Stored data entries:
--------------------------------
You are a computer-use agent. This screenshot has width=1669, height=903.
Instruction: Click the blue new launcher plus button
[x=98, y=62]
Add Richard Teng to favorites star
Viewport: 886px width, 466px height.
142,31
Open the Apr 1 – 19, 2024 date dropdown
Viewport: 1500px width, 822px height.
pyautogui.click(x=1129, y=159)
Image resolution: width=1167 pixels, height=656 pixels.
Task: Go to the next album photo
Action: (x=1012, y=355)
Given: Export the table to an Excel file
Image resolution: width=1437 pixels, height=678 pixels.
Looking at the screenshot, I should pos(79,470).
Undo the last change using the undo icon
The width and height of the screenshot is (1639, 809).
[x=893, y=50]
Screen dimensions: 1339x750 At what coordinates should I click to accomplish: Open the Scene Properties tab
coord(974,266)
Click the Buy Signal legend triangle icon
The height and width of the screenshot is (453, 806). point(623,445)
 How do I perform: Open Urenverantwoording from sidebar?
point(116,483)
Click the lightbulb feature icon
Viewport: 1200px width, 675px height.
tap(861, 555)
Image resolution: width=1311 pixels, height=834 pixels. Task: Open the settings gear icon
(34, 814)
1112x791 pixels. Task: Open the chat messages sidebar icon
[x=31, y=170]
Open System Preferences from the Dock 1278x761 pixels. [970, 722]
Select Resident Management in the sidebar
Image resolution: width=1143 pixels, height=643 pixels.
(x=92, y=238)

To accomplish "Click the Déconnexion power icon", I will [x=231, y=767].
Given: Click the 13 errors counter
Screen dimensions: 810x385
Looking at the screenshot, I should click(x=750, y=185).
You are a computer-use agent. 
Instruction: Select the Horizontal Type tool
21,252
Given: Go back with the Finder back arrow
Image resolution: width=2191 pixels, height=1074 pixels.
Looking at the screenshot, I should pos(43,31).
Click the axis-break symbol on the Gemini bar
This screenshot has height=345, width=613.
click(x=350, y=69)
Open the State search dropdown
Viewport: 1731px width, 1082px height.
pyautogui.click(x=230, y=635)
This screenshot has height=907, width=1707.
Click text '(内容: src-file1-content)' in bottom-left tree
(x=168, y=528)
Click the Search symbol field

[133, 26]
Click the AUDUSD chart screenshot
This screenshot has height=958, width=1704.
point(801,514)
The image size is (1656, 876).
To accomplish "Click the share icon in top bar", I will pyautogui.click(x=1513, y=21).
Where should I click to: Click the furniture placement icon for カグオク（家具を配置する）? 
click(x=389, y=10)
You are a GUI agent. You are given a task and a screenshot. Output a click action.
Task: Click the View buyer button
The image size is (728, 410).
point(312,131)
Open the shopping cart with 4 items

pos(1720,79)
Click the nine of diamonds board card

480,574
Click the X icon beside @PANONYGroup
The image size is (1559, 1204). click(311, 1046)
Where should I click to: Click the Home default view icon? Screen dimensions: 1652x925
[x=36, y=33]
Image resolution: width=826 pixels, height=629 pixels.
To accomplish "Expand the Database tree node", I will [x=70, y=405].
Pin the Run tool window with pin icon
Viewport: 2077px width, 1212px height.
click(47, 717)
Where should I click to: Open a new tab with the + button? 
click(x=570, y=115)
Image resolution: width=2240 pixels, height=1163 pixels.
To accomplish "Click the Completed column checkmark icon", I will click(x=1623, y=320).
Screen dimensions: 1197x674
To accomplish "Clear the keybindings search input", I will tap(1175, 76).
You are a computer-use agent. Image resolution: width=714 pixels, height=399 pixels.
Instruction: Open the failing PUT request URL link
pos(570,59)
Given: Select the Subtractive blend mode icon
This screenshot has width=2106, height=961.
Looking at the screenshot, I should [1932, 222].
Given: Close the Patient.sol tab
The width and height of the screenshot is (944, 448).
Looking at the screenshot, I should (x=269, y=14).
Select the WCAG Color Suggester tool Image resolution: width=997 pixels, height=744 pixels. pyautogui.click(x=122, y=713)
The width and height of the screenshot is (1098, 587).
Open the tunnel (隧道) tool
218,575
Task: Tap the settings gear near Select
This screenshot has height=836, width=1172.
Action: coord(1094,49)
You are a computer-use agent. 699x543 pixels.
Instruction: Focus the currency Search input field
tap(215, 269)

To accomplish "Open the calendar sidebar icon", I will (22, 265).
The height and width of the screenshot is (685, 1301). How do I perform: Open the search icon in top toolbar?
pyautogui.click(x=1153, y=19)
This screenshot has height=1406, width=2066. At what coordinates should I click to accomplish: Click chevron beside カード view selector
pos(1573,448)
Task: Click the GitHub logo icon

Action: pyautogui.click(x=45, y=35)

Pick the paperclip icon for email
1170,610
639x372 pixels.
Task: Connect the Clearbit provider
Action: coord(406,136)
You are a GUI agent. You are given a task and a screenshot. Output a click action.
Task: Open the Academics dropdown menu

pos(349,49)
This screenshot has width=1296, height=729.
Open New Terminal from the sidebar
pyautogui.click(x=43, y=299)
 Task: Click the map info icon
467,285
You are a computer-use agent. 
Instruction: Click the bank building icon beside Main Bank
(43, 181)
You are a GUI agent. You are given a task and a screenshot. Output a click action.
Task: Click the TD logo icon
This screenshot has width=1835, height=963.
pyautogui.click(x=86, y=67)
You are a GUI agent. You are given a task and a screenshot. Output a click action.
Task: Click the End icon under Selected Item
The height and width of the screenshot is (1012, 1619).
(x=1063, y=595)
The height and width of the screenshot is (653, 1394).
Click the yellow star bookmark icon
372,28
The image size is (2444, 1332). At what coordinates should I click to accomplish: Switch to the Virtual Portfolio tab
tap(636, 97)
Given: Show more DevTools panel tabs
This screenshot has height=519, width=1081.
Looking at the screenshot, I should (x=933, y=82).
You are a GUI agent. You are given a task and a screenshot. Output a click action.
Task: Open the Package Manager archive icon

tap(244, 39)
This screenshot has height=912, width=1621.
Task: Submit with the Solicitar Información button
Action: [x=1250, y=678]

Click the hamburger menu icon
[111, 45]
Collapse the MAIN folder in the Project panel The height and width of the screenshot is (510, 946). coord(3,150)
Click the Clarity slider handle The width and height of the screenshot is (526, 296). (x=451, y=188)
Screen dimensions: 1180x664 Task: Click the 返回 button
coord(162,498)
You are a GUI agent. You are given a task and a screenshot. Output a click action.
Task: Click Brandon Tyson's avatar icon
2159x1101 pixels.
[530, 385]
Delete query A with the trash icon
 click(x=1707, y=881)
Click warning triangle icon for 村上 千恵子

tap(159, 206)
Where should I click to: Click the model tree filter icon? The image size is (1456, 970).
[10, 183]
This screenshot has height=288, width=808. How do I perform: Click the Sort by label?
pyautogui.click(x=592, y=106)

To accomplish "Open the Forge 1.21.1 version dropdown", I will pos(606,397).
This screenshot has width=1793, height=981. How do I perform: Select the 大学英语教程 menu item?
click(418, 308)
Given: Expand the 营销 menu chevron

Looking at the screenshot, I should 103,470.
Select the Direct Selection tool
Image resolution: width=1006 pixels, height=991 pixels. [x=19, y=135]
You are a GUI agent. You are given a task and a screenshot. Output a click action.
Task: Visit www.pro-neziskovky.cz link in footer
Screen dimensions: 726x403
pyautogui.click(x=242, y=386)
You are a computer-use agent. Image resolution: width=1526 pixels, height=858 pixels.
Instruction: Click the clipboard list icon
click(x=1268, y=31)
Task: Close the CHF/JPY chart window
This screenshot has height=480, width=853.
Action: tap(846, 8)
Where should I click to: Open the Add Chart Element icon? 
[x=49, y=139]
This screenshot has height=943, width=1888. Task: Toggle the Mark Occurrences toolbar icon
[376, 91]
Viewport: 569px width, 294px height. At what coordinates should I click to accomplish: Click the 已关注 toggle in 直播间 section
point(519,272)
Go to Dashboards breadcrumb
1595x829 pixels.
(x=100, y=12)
--------------------------------
• [ASSIGNMENT]: In the records above, how many lines include "window"? Answer with the number alone.

• [SOLUTION FOR THIS TASK]: 2